Quoted passage:

Segment Open

Here is the Huffman tree for the “freeze geezer” example:

an image alt text

Some observations:

Immediately on the right of the root node is a leaf with the ‘e’ char - which is the most frequent character.
The deepest nodes contain the characters ‘f’ and ‘ ‘(space) which are the least frequent
The root node contains the total cumulative frequency which is simply the amount of characters in the text - 13 in this case.

In the resulting structure the depth of each leaf is proportional to its frequency.

Encoding Dictionary

Travel the path from the root to a character, starting with an empty encoding:

Going down the right branch we add a ‘0’ to the encoding
Going down the left branch we add a ‘1’ to the encoding

For example, to get to the ‘f’ character from the root we travel:

left(1) -> right(0) -> left(1) -> right(0)

Checking the encoding table in the example above , the encoding for ‘f’ is exactly ‘1010’ !

Note:
1. Every character appears only once in the tree.
2. There's a unique path to any character from the root.
3. The length of the encoding is based on the depth of the character leaf.
Therefore, we get a unique frequency based encoding for each character!

Segment Closed

Work instruction 1:
List the numbered points that appear under "Note:" in the Huffman tree passage above.
Work instruction 2:
Write the next part of the Huffman tree passage above, picking up after its final sentence.

Dataset entries:
Segment Open

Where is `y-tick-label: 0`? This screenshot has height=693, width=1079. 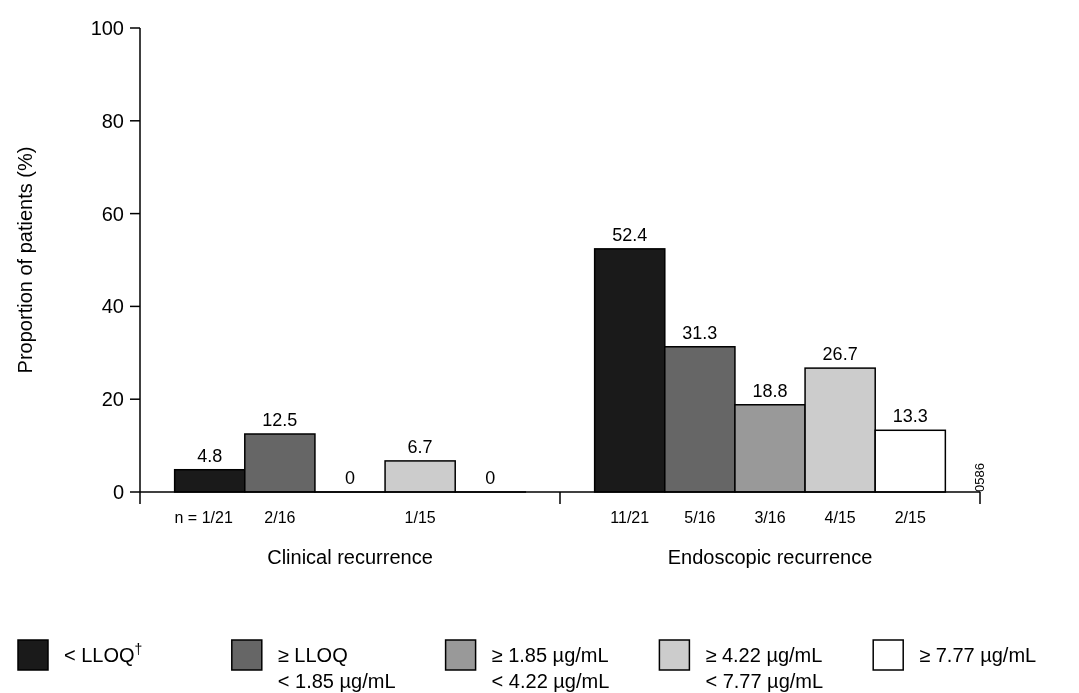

Segment Closed
Segment Open

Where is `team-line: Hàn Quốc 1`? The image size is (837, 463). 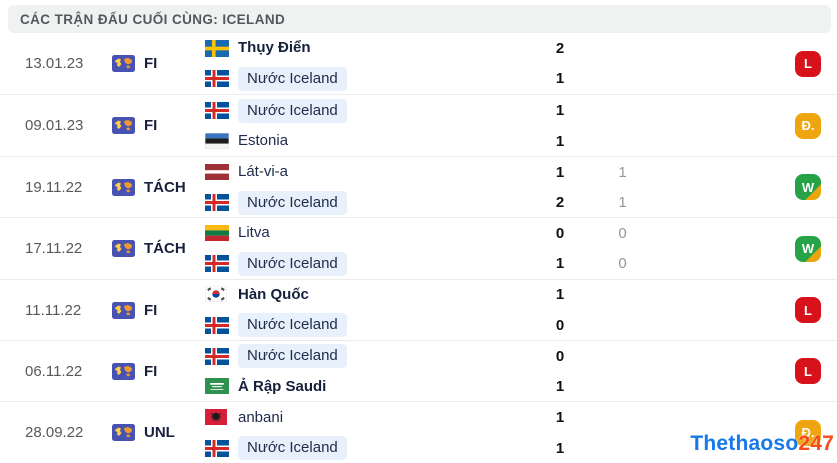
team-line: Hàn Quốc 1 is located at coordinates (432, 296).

Segment Closed

Answer space 1:
1. Every character appears only once in the tree.
2. There's a unique path to any character from the root.
3. The length of the encoding is based on the depth of the character leaf.

Answer space 2:
Code Implementation

Here is the Python code implementing the steps described in the theory section

Pay attention to the comments in the code.

Frequency Count

def GetFrequency(data):
    '''
    This function takes a text data string and creates a frequency dictionary
    of the form 
    Input: character string
    Output: a dictionary of the form {character:frequency}
    '''
    freqDict = {}
    for c in data:
        if c not in freqDict:
            freqDict[c] = 1
        else:
            freqDict[c]+=1
    return freqDict

Coding Tree

Node class, along with a function which connects 2 children to a parent node

class Node():
    '''
    The Huffman Tree consists of these nodes, which contain both the frequency 
    and a character (if available)
    '''
    def __init__(self,value=None,char=None):
        self.value = value
        self.char = char
        self.parent = None
        self.children = [None, None]
    def Connect2(self,n1,n2):
        '''
        This function connects two children nodes n1,n2 to the current node.
        For consistency with other functions, n2.value must be greater or equal than n1.value
        '''
        assert(n2.value>=n1.value)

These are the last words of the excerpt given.